Selected extract »
-.-.-

A snacking company growing EPS double-digits is, of course, a good investment – at least in theory. But in today’s market environment we also need to consider the downside. The potential downside for Hostess is at least as low as we saw in the pandemic, at which time the company trended close to that 15X P/E line.

Hostess Valuation

Hostess Valuation (F.A.S.T Graphs)

This complicates things. TWNK is a company with a record, market-leading growth rate and a legacy that spans decades, with some of the most well-known products out there. Calling such a company “overvalued” needs to be based on sound considerations, forecasts, and facts. So let me try to do just that.

The company’s 5-year P/E is around 21.8X. Based on that, if we assume the growth rates forecasted to be accurate, and I tend to believe that they are, this means TWNK investors get an annualized RoR that’s close to the rate that the company grows earnings at – 9%.

Normally and in a normal market situation, this might have been enough. However, because we’re battling a 6-8% annual rate of inflation, this puts things into different perspectives. Because the complete lack of any dividend, this means that this return, gross of any buybacks of course, is all that we can expect from Hostess.

To me, that isn’t enough.

If we were at 16-18X P/E, that rate of return might have been as high as 15-20%. But that’s not where we are – and I’m unwilling to rate it any higher. The fact is that over 22X, the company competes with business like Nestle (OTCPK:NSRGY) and others – and while Hostess is great, it’s certainly no Nestlé.

-.-.-

Available data »
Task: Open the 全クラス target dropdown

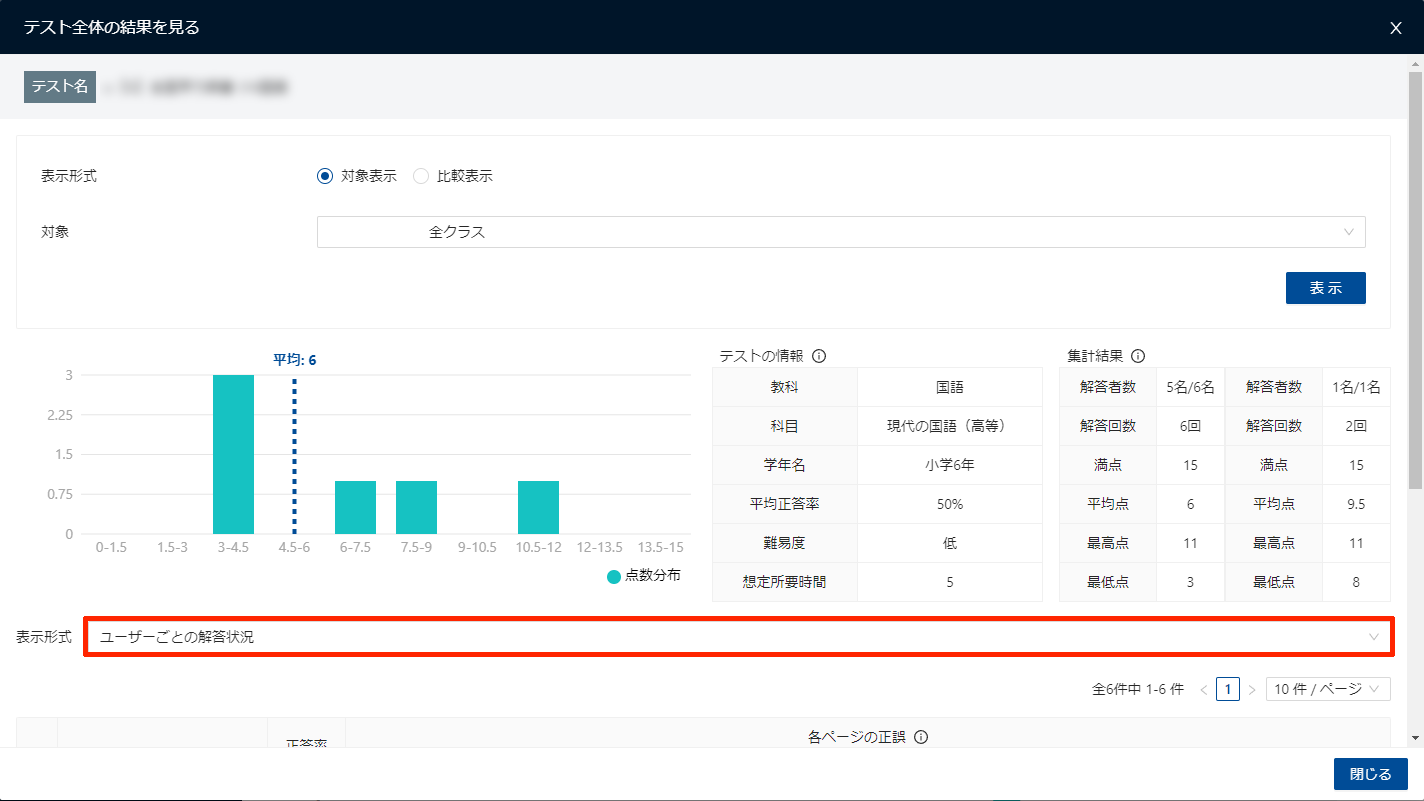Action: coord(840,232)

-.-.-

To do »
1/ Edit the Hostess valuation excerpt starting with "This complicates things." and going on through "earnings at – 9%.", changing "TWNK" to "Hostess Brands".
2/ Pick up the Hostess valuation excerpt after its final sentence and carry it on.
The data comes from a different source than the Hostess valuation excerpt.

Answers by task »
1/
This complicates things. Hostess Brands is a company with a record, market-leading growth rate and a legacy that spans decades, with some of the most well-known products out there. Calling such a company “overvalued” needs to be based on sound considerations, forecasts, and facts. So let me try to do just that.

The company’s 5-year P/E is around 21.8X. Based on that, if we assume the growth rates forecasted to be accurate, and I tend to believe that they are, this means Hostess Brands investors get an annualized RoR that’s close to the rate that the company grows earnings at – 9%.

2/
Simply put, it’s too much of an ask for too much risk, for too little reward. 9% isn’t enough – 25% RoR until 2024E isn’t enough when inflation might kill at least 15-16% of that, and that’s calculating generously and assuming the FED gets inflation relatively under control until then.

When the math doesn’t make sense, I’m not that interested, even if the company is great. And to me, this math doesn’t make sense. 11 analysts call this company a “BUY” with an average PT of $26.50, which is a premium. It also implies an undervaluation of 28% at this time.

I say what I mentioned above – yes, the company has an upside – almost 10%, and it might even be 10% conservatively if the company retains that premium. But because it’s a premium, because the company has no yield, because of the low visibility of supply chains, input costs, FX, logistical and energy costs (the company uses Natgas to fire its ovens in every autobakery), I’m not willing to gamble much in this environment.

I say “HOLD” – and I say eat a twinkie but stay away from Hostess for the time being.

Thesis

My thesis for Hostess is, therefore:

  • Hostess is one of the greatest snack brand companies out there – with industry-leading margins, a great organization and good growth prospects. It’s not outside the realm of possibility that growth could be even higher than expected.
  • However, Hostess also comes at a substantial premium, has no yield whatsoever, faces supply chain, inflation, and energy risks as well as the general movement against sugar snacks, and because of that, I’m a bit hesitant to go in here.
  • I’ll consider the company a “BUY” at around $19/share, when the company’s upside is higher than 10% – and even then, I’d be careful.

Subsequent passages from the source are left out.